The vaping process itself is not dangerous In an e-cigarette, a battery powers an atomiser, which heats the vaping liquid and creates a vapour. The vaping liquid is made up of vegetable glycerine, propylene glycol (which is commonly found in asthma inhalers), food-grade flavourings and nicotine. None of these substances are particularly harmful to inhale, and the temperature to which they are heated will not cause lung damage.

An independent evidence review published in the UK found that e-cigarettes were 95% less harmful than true cigarettes. However, the study still recommended that e-cigarettes be used as a tool to stop smoking altogether, rather than embraced as an alternative.

Vaping myths debunked Much of the negative publicity around vaping is fear-mongering rather than fact. Numerous studies have shown that the potential harm of vaping is fairly small. Here are some of the most common vaping myths, debunked.

Myth: Vaping liquid contains antifreeze.

False. It contains propylene glycol, which is added to antifreeze to make it less harmful if swallowed. (It’s also added to some whiskeys!)

Myth: Vaping causes you to inhale formaldehyde.

False. The study that said so overheated the vaping liquid so that the glycol was broken down into formaldehyde. The liquid would not reach such a high temperature during vaping.

Myth: Vaping causes “popcorn lung”.

False. A study based this conclusion on the fact that factory workers who inhaled high levels of diacetyl from butter flavouring ended up with popcorn lung (a slang term for obliterative bronchitiolitis, which causes serious lung damage). Diacetyl is present in some flavours of vaping liquid, but in quantities nowhere close to what the factory workers would have inhaled (and also significantly less than those found in true cigarettes, which also do not cause popcorn lung).

What about second-hand vape? There is is no smoke in an e-cigarette (the mist you see is vapour), but does that mean second-hand vaping is completely safe?

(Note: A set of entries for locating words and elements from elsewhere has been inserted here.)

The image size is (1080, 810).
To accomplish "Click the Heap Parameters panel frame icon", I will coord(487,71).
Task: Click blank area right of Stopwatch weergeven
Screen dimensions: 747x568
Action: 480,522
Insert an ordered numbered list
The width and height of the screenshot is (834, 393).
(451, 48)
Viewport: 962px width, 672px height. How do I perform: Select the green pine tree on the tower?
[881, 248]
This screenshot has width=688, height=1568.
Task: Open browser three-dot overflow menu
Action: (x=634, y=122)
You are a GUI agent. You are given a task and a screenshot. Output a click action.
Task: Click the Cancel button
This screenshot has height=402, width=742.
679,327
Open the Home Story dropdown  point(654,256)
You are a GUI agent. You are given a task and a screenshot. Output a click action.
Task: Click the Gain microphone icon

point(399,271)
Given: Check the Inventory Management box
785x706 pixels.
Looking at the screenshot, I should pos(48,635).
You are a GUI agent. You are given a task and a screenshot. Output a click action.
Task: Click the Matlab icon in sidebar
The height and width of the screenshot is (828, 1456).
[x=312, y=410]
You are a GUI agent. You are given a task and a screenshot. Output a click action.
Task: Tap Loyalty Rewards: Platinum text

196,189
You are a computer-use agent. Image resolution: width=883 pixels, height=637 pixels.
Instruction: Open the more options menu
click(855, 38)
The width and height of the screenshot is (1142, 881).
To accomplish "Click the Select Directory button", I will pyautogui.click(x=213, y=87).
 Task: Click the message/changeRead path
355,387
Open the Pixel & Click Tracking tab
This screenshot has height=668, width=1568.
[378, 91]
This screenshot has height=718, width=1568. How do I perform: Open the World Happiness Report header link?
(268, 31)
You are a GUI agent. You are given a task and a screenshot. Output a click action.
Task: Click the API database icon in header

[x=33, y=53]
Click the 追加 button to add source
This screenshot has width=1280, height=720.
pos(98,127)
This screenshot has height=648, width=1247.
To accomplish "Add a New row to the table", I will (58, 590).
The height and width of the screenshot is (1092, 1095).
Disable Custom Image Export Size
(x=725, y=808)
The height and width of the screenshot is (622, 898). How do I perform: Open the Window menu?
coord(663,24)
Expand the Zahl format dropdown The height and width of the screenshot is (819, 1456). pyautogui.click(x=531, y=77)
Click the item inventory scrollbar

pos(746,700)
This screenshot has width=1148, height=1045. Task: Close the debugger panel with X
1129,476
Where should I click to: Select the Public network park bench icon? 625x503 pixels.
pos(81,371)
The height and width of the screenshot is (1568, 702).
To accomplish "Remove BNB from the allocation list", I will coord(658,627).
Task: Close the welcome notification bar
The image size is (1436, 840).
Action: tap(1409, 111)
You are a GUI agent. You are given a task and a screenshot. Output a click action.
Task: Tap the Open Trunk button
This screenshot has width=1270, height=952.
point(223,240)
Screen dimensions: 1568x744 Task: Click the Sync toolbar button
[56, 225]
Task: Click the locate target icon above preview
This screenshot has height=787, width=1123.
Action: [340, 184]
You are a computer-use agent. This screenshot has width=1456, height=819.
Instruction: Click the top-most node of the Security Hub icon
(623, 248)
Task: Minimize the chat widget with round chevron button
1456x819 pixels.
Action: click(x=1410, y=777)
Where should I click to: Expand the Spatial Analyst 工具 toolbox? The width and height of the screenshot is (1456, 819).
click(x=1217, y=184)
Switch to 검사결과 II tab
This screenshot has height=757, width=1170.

E-cigarette exhalations contain eight times less nicotine than cigarette exhalations, according to a report, “E-cigarettes: an evidence update” commissioned by Public Health England. In addition, 85% of second hand smoke comes from the burning cigarette, rather than the smoke exhalation. There is no vapour released by an e-cigarette, other than when the vaper is actively inhaling.

Simply put, if vaping itself isn’t bad for you, then second-hand vaping is significantly less bad than that.

So, is vaping completely safe? It does seem that the health risks posed by vaping are not significant. However, you do inhale trace elements, and inhaling anything other than pure fresh air could come with some small risk.

Vaping is a fairly recent invention, and the studies we do have are limited. We don’t have the full picture, and no doubt we will come to understand more about its health impact over time. What is beyond doubt is that vaping is much safer than cigarette smoking, so if you’re struggling to give up smoking, try vaping. But if you don’t smoke, don’t start puffing on an e-cigarette.